Healthy Living

Ways to Have More Family Meals Together

By Jill Weisenberger, MS, RDN, CDE, CHWC, FAND

Easy Cooking Tips and Benefits of Eating Together 

You’re not alone if you’d like to eat more family meals. Let’s assume that we define a family meal as one that’s eaten at home with home-prepared food and with other family members. About 50% of dinners in households with children are family dinners. Approximately 25% of lunches and 33% of breakfasts are also family meals. What can we do to improve those percentages?

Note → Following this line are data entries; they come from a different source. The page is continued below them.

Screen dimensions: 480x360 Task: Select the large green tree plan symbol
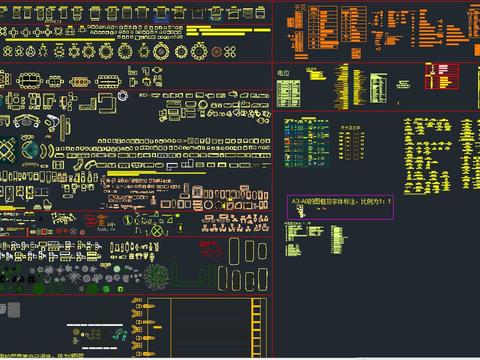pyautogui.click(x=156, y=277)
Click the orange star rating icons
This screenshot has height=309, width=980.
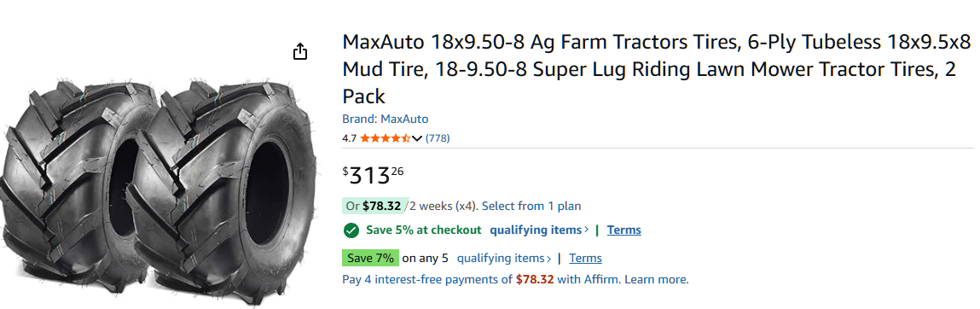pos(385,138)
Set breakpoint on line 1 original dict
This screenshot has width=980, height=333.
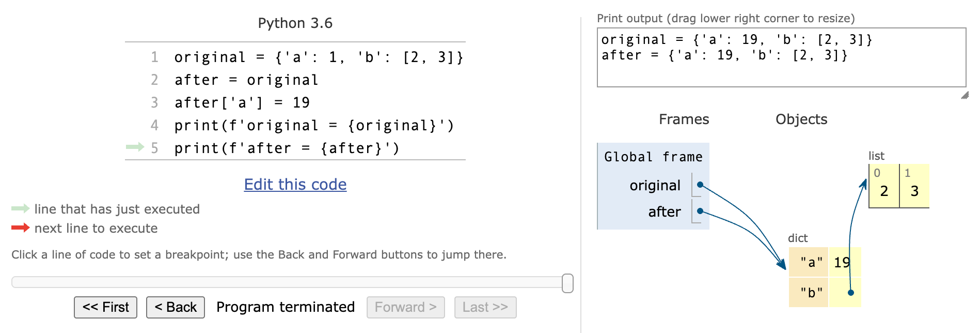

According to David Emerson Feit, vice president of the Hartman Group, a research and consulting firm specializing in eating and wellness, “more than two-thirds of parents say they want to eat with their kids every night if they could.” There are many obstacles to achieving a dinner as a family, including a possible lack of cooking skills, meal planning skills, conflicting food preferences, and differing schedules among family members. And on top of all that, it takes physical and mental energy to figure out what to prepare, for whom and when, and then to actually prepare it, explains Feit.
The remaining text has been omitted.